- **抜粋**:
============================================================
肺炎クラミジア感染症(クラミジア肺炎)とは、クラミジアと呼ばれる微生物に感染することによって引き起こされる肺炎のことを指します。

クラミジアによる肺炎は、5類感染症に指定されており、日本においてその発生動向が報告されています。これによると、本邦においても本疾患を含むクラミジア肺炎は毎年発生しており、看過することができない病気といえます。

*5類感染症とは、「国が感染症発生動向調査を行い、その結果に基づき必要な情報を国民や医療関係者などに提供・公開していくことによって、発生・拡大を防止すべき感染症」と定義されています。

原因

クラミジアと呼ばれる微生物を原因として引き起こされます。具体的には、クラミジアニューモニエ(Chlamydia pneumoniae)とクラミジアトラコマチス(Chlamydia trachomatis)が挙げられます。

クラミジアニューモニエは、この病原体に感染した人の気道に存在しています。そのため、咳をきっかけに飛沫として周囲環境へばらまかれてしまい、それを体内に取り込むことで感染(飛沫感染)が成立します。

一方、クラミジアトラコマチスは性感染症を引き起こす病原体です。通常、クラミジアトラコマチスは成人に肺炎を起こすことはないですが、赤ちゃんが感染すると肺炎を起こす危険性が高まります。赤ちゃんへの感染は、クラミジアトラコマチスが膣周辺に感染した状況で妊娠し、経膣分娩で赤ちゃんを出産する際に起こります。
============================================================
- **提示データ**:
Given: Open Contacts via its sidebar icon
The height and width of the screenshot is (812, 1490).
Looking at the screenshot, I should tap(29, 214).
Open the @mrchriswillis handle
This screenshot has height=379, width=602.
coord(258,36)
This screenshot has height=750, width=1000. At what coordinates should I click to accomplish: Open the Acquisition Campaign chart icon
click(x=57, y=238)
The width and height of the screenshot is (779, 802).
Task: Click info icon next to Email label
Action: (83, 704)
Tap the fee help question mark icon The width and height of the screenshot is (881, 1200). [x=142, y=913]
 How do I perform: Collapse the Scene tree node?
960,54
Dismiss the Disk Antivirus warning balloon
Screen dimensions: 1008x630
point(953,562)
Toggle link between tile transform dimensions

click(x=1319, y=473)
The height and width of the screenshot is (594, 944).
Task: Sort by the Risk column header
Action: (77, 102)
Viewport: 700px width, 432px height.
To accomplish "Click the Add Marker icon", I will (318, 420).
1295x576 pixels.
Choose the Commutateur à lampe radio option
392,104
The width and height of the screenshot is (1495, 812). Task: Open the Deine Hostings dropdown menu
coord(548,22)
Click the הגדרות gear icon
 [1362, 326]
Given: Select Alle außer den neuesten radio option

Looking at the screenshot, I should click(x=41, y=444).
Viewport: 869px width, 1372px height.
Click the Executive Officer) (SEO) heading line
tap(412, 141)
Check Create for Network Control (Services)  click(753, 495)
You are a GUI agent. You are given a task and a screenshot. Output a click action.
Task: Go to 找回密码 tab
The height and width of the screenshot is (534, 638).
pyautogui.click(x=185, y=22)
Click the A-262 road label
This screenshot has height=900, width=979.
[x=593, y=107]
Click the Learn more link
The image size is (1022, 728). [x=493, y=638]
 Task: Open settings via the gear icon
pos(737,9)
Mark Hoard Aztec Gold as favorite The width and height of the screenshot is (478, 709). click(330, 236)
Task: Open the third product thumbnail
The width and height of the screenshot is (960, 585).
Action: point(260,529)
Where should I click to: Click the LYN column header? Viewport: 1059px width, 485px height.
============================================================
クラミジア肺炎についての抜粋の続きを、最後の文の後から書きなさい。 エントリは、クラミジア肺炎についての抜粋とは関係がない。

症状

クラミジアニューモニエもしくはクラミジアトラコマチスによる肺炎は、感染から1か月ほどして発症します。咳や鼻水、痰、声枯れなどの症状が現れます。

新生児や乳児に発症した際には、活気不良や機嫌の悪さ、哺乳力の低下といった症状が前面に出ることもあります。また、クラミジアトラコマチスは、新生児に結膜炎を引き起こすこともあり、涙目や充血、目やになどの症状を伴うこともあります。

検査・診断

肺炎の存在を確認するために、胸部単純レントゲン写真、肺CT検査などの画像検査は必須です。

また、クラミジアが肺炎の原因であることを特定するための検査も同時に検討されます。クラミジアニューモニエやクラミジアトラコマチスなどの病原体に感染すると、人の体内ではそれを排除するための免疫反応が引き起こされ抗体が産生されます。

この抗体を血液検査にて測定することで病原体に対して感染したかどうかを判定することがあります。一回の検査のみでは判断がつかないこともあるため、複数回血液検査を行うことがあります。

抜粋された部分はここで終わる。